The Bridge Between Grief and Gratitude
Many experience the holidays as a time of grief, loss, and loneliness, even though the season is often framed as one of celebration and connection.
Even those who feel they have moved beyond mourning or who consider the holiday season insignificant may notice that the collective energy can break through emotional defenses, allowing heavier emotions to surface.
As grief grows, it becomes more difficult to maintain boundaries. The expectation to feel grateful often collides with feelings of exhaustion, loss, and overwhelm. Many people feel conflicted, especially when those around them seem unaffected. At holiday gatherings, laughter and absence, belonging and loneliness, joy and grief may all be present at once.
The psyche thrives on holding multiple emotions, not singular ones. Like art with layered elements, humans can experience joy and grief, hope and heaviness, gratitude and sorrow simultaneously.
Jung’s concept of the Transcendent Function describes how the interplay between opposing emotions produces psychological growth by uniting consciousness and the unconscious. Transformation arises from the tension between such opposites, forming fertile ground for something new to emerge.
Why the Holidays Bring up Intense Emotions
The holiday season amplifies dominant emotions, intensifying what people already feel.
Sadness from the empty chair at the table
Mourning traditions that were connected to people and eras that have passed
Longing for connections that don't arrive
Pressure to perform and seem joyous, while carrying pain
Emotional burnout from caring for others, both professionally and personally
Mental health professionals are well aware of this pattern.
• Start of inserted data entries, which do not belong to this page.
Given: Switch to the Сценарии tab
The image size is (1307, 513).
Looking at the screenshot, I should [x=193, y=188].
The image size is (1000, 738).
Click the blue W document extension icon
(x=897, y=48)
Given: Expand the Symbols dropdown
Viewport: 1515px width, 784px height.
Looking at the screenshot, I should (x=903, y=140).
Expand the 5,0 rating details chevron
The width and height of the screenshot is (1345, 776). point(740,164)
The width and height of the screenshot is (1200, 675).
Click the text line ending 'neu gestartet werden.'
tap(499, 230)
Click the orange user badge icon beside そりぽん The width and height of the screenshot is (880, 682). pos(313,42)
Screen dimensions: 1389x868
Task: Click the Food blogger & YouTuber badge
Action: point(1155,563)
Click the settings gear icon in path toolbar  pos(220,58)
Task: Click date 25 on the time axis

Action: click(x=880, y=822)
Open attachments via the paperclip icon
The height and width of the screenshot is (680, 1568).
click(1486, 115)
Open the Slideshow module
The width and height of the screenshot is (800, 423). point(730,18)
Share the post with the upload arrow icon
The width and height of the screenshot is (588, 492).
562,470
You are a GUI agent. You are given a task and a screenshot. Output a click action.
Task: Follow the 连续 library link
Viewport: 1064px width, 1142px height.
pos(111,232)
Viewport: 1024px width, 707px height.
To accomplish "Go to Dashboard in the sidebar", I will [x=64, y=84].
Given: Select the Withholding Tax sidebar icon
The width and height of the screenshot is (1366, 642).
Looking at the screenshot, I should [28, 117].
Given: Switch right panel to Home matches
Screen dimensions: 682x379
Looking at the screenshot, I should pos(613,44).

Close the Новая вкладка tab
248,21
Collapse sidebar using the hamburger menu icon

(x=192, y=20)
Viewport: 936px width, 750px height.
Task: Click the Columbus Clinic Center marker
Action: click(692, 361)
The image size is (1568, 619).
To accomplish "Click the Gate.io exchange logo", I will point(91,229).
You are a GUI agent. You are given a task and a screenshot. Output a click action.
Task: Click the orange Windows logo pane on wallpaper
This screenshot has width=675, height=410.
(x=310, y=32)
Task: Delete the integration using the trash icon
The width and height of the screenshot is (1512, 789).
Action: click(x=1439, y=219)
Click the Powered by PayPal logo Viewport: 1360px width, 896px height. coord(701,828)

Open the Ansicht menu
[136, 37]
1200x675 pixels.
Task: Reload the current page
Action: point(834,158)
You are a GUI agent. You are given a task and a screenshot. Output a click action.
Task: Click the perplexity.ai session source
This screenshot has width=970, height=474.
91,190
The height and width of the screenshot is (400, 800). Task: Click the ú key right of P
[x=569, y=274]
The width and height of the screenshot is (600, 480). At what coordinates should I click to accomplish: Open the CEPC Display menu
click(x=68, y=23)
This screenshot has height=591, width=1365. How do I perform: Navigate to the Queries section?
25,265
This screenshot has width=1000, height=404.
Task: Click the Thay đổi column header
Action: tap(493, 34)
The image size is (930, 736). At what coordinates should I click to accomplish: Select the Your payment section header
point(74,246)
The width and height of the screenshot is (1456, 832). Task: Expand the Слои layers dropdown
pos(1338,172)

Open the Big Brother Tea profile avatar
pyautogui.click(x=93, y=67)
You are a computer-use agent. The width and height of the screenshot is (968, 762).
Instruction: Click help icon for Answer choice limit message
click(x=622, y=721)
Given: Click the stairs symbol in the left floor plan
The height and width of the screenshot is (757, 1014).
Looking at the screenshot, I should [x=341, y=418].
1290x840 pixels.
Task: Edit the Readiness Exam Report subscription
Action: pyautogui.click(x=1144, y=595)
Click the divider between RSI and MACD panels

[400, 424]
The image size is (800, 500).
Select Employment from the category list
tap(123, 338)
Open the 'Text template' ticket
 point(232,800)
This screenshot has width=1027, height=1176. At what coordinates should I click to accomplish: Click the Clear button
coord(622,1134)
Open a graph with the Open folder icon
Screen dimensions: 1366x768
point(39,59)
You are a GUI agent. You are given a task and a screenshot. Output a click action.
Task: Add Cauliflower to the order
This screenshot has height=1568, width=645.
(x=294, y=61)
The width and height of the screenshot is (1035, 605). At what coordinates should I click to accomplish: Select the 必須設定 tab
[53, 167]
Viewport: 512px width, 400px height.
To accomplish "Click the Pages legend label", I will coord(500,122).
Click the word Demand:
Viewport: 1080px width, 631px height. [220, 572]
We support others throughout the year, but during the holidays, we are often called to do even more. If we lack boundaries, our capacity to remain present and emotionally available diminishes. The holiday season asks us to extend empathy and compassion to ourselves just as we do to others.
Rituals and Self-Care:
Rituals offer structure, acting as boundaries for emotional containment. Without such outlets, heavy emotions can accumulate and stagnate. This can be especially difficult when grief and sadness pile up.
Creativity as Medicine:
Symbolic expression, through art, allows people to transform emotions into tangible forms that can be seen, shaped, and integrated—honoring all feelings.
Creativity offers:
Containment: a vessel to hold complex internal experiences
A method for transmuting pain
Opportunities for connection
Rituals provide structure for honoring what matters.
Grief is more than just sadness; it has been described as love that has nowhere to go. Creativity provides a way for these emotions to move forward, sometimes even giving them a place to belong.
Boundaries and Creative Practice
Boundaries function as containers rather than barriers. They serve as the frame for art; without a frame, even the most beautiful image loses definition. Similarly, without boundaries, the nervous system struggles to regulate, making it difficult to create or to be genuine in relationships.
Self-Protection, Healthy Boundaries, and the Holiday Season
This season, make conscious choices to care for yourself and nourish your inner self, such as:
Leave an event early instead of staying until you collapse.
Say no without offering an apology.
Choose silence over explanation.
Spend your time this season differently this year.
Allow yourself to rest. Focus on sacred energy over productivity.
Recognize that keeping your distance from certain environments is an act of care.
Protecting your emotional energy is not selfish. It is the precondition for creativity, compassion, and connection.
Rituals for Managing Complicated Emotions and Processing Gratitude and Grief
Here are some practices used across cultures to support emotional integration:
Light a candle in honor of someone you miss.
Create: collage, paint, write, play music.
Consciously move your body: i.e., Yoga.
Share a story or memories.
Create alters with meaningful objects.
Write letters to people or a version of life you grieve.
Pray and honor nourishing food and relationships.
These practices remind us: grief and gratitude exist together. Grief arises where there has been love; gratitude fosters respect and healing. The interplay between these emotions allows us to cultivate meaning and resilience, even in difficult times.
For Health Care Providers and Everyone with a Heart
If this season feels heavy, please know:
You do not have to be inspirational all the time.
You do not have to be strong all the time.
You do not have to choose joy instead of grief.
You are allowed to have your own emotional experiences.
You are allowed to rest and take care of yourself.
You are allowed to be human first.
This season, may you create space in your life to honor both tenderness and beauty, and to recognize the creative renewal that emerges when we allow grief and gratitude to meet.